━━━━━ DATASET EXTRACT

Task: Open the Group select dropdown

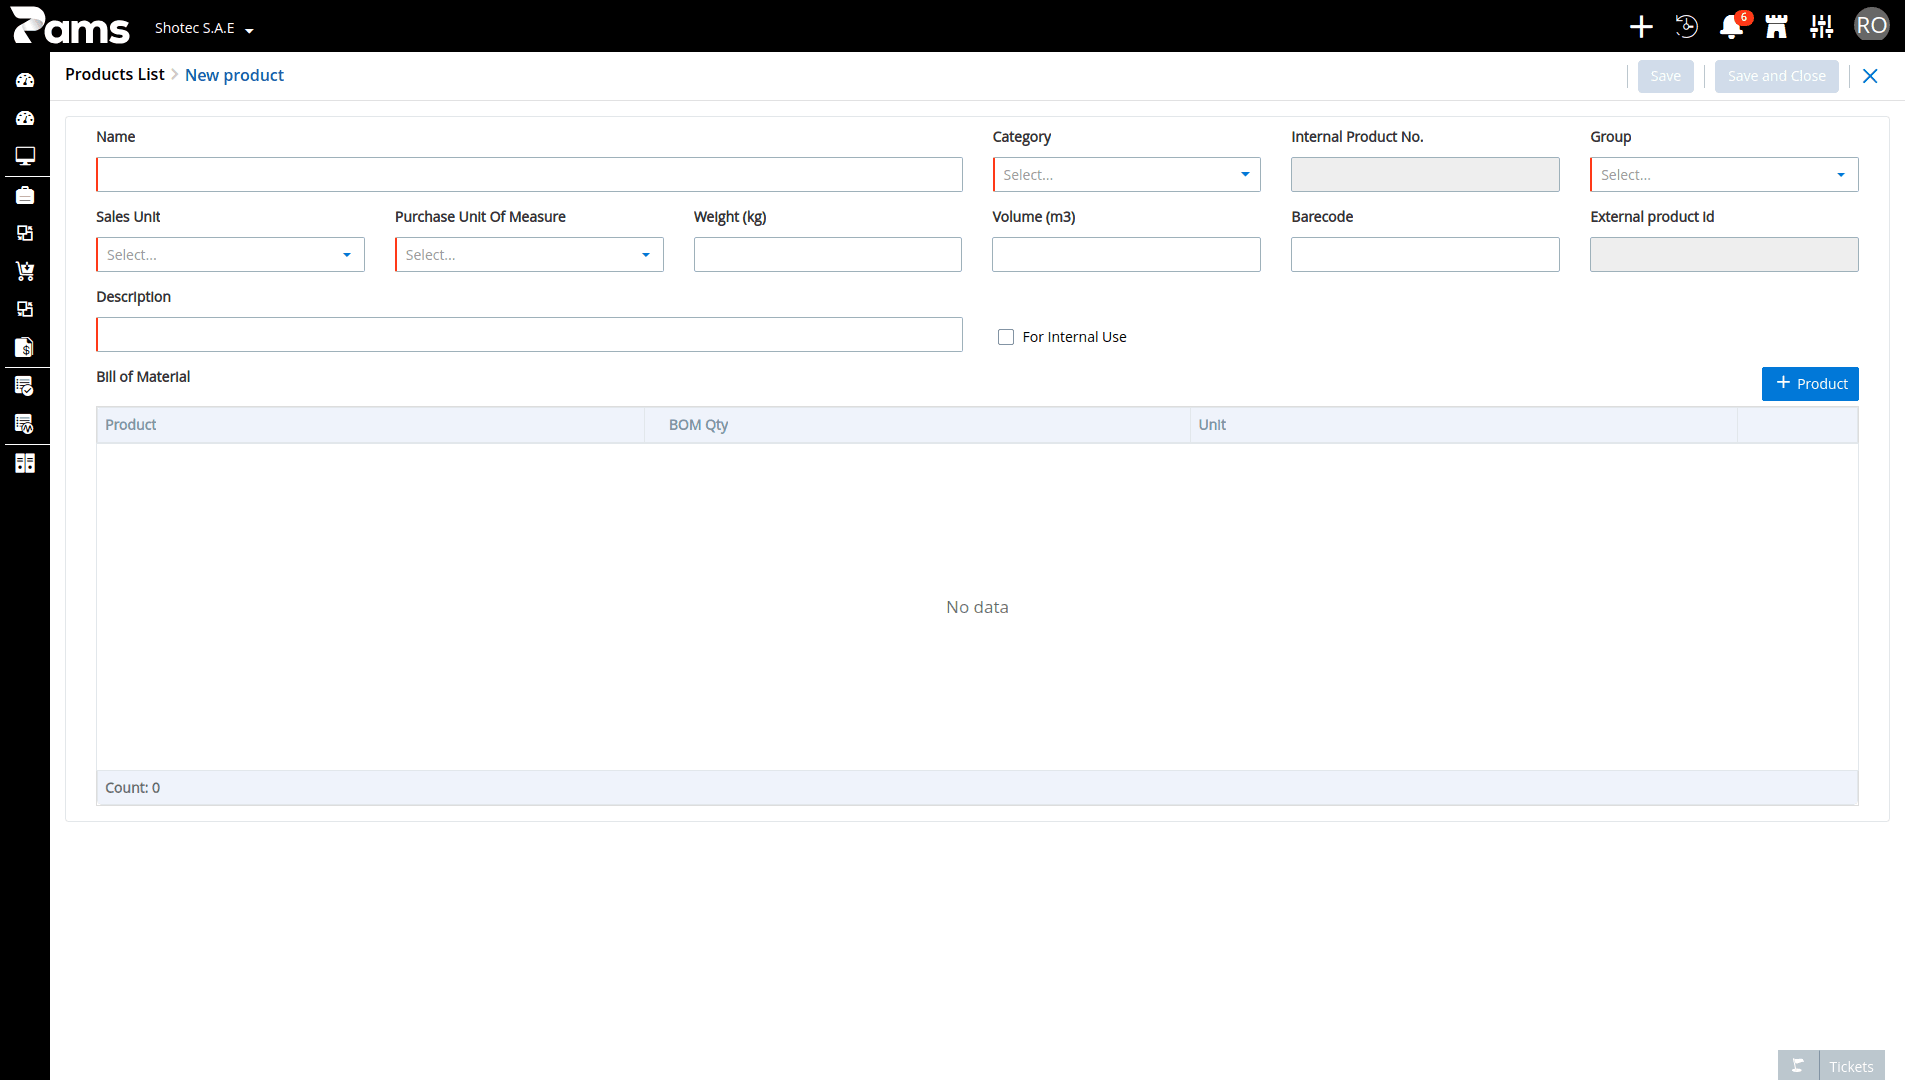Action: click(1724, 175)
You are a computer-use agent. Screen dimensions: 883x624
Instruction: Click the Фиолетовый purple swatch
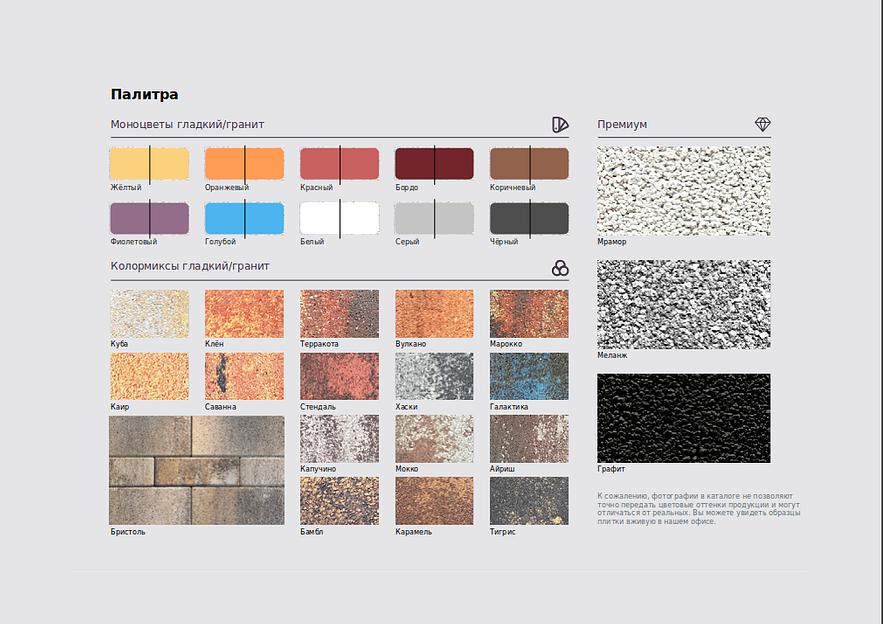(x=149, y=218)
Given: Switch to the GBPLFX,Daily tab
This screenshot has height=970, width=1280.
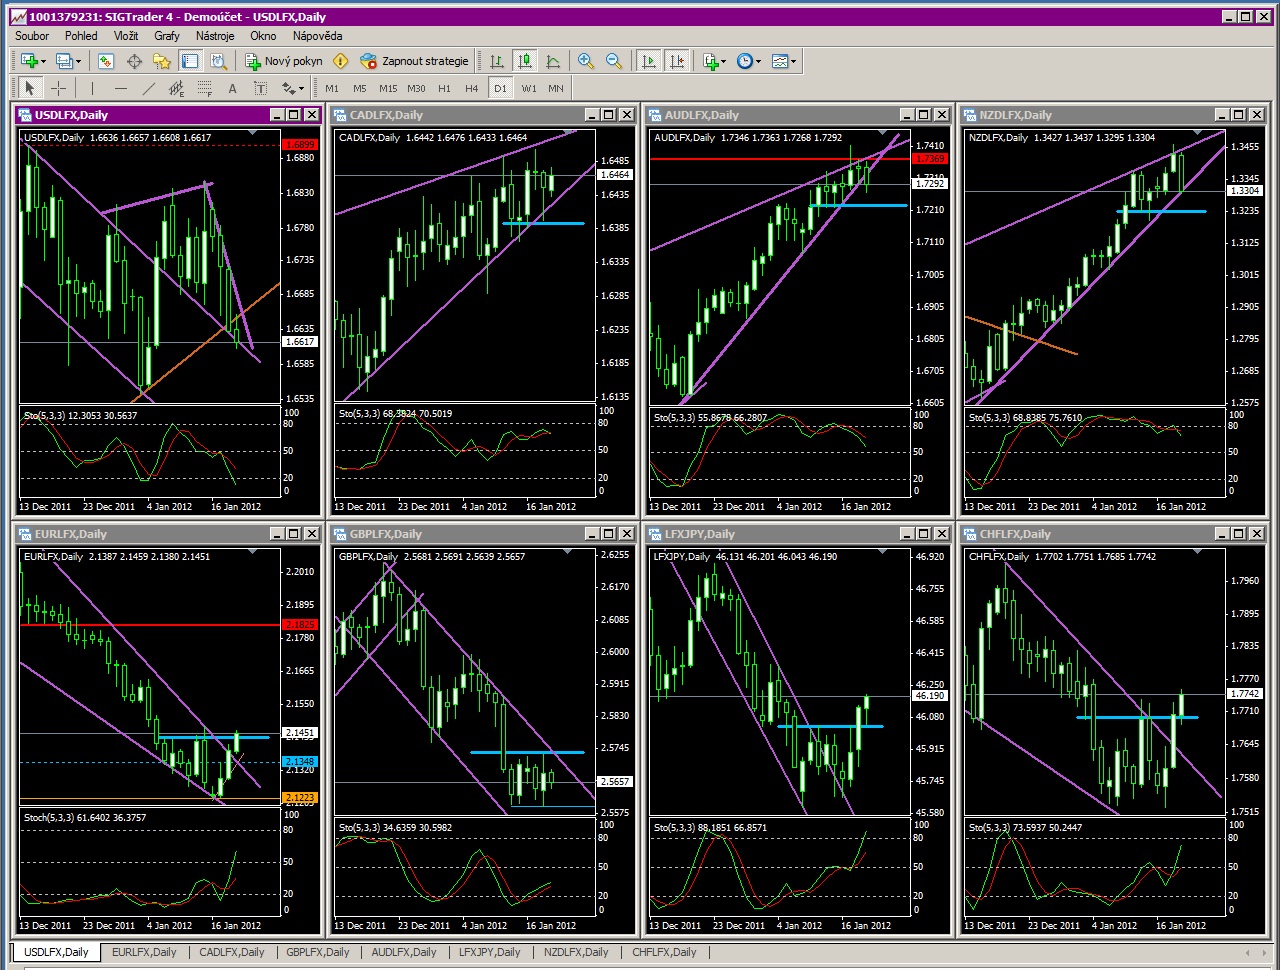Looking at the screenshot, I should (x=317, y=952).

━━━━━━━━━━

PROBLEM REQUIREMENTS:
Here the job is to print the data above exactly, except for any pictures.

YOUR SOLUTION:
Task: Open the Group select dropdown

Action: click(1724, 175)
You are a computer-use agent. Screen dimensions: 883x624
Instruction: Click the Фиолетовый purple swatch
(x=149, y=218)
Given: Switch to the GBPLFX,Daily tab
This screenshot has height=970, width=1280.
Looking at the screenshot, I should (x=317, y=952).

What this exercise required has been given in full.